Report each line in the records below that contains the word "Select", copying every such line in full.

(Rows from a dataset)
= = = = =
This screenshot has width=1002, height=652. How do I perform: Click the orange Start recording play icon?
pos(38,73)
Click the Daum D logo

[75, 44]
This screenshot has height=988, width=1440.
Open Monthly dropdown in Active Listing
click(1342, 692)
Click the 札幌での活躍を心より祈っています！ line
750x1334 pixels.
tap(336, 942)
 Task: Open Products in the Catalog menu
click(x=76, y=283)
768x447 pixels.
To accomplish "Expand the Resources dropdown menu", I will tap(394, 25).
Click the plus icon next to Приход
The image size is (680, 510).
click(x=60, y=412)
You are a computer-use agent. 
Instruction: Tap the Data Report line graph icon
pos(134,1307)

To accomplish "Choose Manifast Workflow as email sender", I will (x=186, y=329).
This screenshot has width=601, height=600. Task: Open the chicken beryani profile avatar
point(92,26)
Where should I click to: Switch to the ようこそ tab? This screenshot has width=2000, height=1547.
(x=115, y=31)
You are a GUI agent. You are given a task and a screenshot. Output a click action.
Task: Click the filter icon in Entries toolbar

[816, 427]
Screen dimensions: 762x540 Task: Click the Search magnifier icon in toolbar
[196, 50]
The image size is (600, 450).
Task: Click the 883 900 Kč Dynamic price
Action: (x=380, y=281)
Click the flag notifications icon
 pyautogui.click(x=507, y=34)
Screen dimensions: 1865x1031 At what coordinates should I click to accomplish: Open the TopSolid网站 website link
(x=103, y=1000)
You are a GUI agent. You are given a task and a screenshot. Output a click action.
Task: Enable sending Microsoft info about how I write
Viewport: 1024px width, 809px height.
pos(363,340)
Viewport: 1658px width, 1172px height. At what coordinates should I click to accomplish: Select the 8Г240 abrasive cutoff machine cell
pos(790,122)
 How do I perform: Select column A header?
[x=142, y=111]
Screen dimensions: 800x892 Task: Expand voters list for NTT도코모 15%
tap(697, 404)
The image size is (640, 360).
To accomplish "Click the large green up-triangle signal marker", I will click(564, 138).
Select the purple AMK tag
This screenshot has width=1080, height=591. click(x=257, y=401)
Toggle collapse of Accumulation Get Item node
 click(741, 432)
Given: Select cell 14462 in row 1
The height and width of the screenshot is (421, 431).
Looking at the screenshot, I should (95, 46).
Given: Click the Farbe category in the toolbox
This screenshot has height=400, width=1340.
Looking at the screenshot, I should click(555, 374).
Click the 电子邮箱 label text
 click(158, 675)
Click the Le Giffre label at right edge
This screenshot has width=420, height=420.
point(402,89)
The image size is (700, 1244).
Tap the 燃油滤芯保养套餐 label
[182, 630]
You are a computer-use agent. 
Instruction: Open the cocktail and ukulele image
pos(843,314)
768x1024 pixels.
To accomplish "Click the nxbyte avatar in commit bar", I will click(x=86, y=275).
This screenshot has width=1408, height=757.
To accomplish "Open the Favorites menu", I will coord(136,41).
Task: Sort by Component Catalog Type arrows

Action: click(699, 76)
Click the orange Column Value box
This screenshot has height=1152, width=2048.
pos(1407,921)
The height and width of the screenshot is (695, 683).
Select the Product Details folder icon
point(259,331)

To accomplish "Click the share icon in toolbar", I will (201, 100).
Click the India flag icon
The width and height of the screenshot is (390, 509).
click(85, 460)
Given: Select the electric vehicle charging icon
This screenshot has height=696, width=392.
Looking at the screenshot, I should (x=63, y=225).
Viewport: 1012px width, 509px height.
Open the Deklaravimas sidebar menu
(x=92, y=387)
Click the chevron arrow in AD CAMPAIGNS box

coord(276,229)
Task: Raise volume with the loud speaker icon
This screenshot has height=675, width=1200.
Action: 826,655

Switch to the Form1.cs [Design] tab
= = = = =
Final result
Viewport: 1658px width, 1172px height. At what coordinates should I click to accomplish: Select the 8Г240 abrasive cutoff machine cell
 How do I perform: Select column A header?
Select the purple AMK tag
Given: Select cell 14462 in row 1
Select the Product Details folder icon
Given: Select the electric vehicle charging icon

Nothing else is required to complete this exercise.